Having my existing team join me in conducting the second stage of interviews was very important to me. In this stage, I paid particular attention to the questions the candidate asked my team. I’m a strong believer that publishing interviews should not be just about the hiring manager interviewing a potential employee; they should be a two-way street. If the candidates didn’t take the opportunity to ask questions, it signalled to me that they weren’t interested in doing the research necessary to know whether the job and team were right for them. The successful candidates were the ones who asked my team a multitude of questions about the role, the company, how I was as a manager, the pros and cons of working for an independent publisher, etc. I also looked for potential candidates to ask follow-up questions in response to my team and my answers – I was looking for the interview to turn into a dialogue. 

In the third stage – the publicity plan – I looked for candidates to demonstrate a willingness to look at the bigger picture of a campaign, and to think outside of the box. I paid close attention to which podcasts, TV programmes, and newspapers/magazines they suggested for the publicity plan, as well as the different ways we could incorporate virtual events. In short, I was looking for innovation, ingenuity and creativity within their suggested plan. 

The fourth stage with our deputy Managing Director was important as a publicist needs to be comfortable speaking to people in high level positions. The candidate who was successful immediately demonstrated an ease and level of confidence in establishing a connection with someone at a very high level. That’s invaluable, and can often take time to teach.

Can you give an example of one question you asked and what you were looking for in the answer?

Fiona: One of the questions was “What is an editorial assistant’s most important skill?” This was a key question for me: I wanted people to acknowledge the importance of attention to detail in their answer. In fact, the successful candidate cited two important assets: attention to detail and the ability to combine working on your own with calling in help when needed. This answer stood out as it showed initiative yet also reassured me that they wouldn’t go off and make a mess of something instead of asking for guidance. Very important for a new starter in this era of working from home!

Another question was about the candidate’s main strength and weakness. It’s not a particularly helpful question but it’s one hiring managers can rarely resist. I’d recommend you prepare a genuine but not too embarrassing weakness. Don’t suggest a weakness that is actually a strength – that’s just irritating and doesn’t give any insight into how you work. On the other hand, don’t be too frank with your weaknesses. A good answer might be an admission of some lack of practical know-how (for example, that you don’t know how to use InDesign) combined with an assertion that you’re a quick learner and eager to learn. (Although if you’re going for a job as a designer, admitting you don’t know InDesign won’t do you any favours – as I said, pick your weakness carefully.)

Laura: in the first interviews, I asked, “How did you offer value in your previous role?” I was looking for insight into how the candidate assigned value to a job, as well as a list of what the candidate felt were their biggest accomplishments and strengths. 

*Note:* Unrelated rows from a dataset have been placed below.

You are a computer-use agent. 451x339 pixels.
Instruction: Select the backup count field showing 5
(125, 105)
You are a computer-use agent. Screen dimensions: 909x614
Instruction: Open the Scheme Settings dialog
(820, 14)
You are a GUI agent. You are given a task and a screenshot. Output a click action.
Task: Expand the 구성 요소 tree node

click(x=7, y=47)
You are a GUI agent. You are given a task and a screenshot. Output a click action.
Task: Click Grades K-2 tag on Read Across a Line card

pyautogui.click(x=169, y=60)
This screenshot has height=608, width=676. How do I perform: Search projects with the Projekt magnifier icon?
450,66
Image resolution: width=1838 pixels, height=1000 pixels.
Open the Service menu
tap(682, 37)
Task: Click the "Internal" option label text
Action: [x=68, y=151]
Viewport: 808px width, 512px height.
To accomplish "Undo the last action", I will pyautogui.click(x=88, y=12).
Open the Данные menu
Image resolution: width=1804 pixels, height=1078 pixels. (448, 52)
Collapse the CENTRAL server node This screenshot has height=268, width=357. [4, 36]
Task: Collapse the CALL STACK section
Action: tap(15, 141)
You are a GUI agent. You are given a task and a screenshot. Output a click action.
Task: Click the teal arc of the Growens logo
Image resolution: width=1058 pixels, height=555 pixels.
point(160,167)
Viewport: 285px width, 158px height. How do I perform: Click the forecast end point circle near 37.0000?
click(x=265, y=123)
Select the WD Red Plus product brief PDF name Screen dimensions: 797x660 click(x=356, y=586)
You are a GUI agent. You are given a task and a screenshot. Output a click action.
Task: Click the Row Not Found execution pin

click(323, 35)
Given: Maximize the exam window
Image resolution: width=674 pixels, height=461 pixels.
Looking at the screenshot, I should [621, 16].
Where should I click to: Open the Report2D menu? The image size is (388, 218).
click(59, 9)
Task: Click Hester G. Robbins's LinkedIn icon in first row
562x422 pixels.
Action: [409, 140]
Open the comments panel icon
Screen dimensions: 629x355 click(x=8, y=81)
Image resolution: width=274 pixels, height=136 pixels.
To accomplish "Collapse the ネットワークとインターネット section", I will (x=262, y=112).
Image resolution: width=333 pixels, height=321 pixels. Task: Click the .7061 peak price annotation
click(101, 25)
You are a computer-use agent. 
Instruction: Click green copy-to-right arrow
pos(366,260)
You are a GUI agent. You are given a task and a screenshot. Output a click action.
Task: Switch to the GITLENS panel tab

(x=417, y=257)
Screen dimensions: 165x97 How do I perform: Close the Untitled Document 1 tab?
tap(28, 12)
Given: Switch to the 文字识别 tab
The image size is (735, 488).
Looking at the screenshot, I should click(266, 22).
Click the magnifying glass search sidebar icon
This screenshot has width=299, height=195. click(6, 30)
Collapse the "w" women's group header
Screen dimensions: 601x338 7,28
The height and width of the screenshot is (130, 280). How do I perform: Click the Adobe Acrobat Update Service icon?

In the second round, my team asked, “What would you do in the first week, month and year in this role?” I was looking for insight into how closely the candidate had read the job description, and then insight into how the candidate would spin the position into something beyond what I had listed – in brief, how the candidate would make the job their own. I was also looking for an indication of how closely the candidate has listened to my list of my own goals for the team and the company over the next few years.

What interview answers did you hear that you didn’t like?

Fiona: When I asked about the best asset of an editorial assistant, one candidate cited the need to know the market and what the current trends are. From her answer, I had a feeling that she didn’t really want an entry-level role and probably wouldn’t stay for long if we gave her the job.

Laura: If I asked how a candidate offered value in their previous role and it was clear that they hadn’t been listening to my goals for the team and the company, or that their goals weren’t aligned with the company culture or mission, or that the candidate wasn’t capable of sharing their own aspirations/goals, then they did not progress.

What are some of the best questions you’ve been asked at the end of an interview by a candidate?

Fiona: The successful candidate asked what her priorities would be in the first month of the job. It showed she was engaging and thinking about what this specific job would be like – she didn’t want just any publishing job, she wanted this one.

One person asked how I got into the industry and my experiences at Watkins. This is a great one to have up your sleeve, because the answer is unlikely to come up during the interview and people do love to talk about themselves. You definitely need a question to ask at the end, so have this in reserve in case the ones you prepared are answered during the interview.

Laura: My favourite question was “What do you wish you had asked in your interview for the role you presently hold that you wish you had asked?” Very clever!

In terms of following up after the interview – do you expect a thank you email? And does following up regarding timeline affect your view of them?

Fiona: Following up is a great idea. If the hiring manager gets a nice email saying “I really enjoyed talking to you. Sounds like a great job to me and would love to work for you”, it creates a brilliant impression. I would strongly recommend!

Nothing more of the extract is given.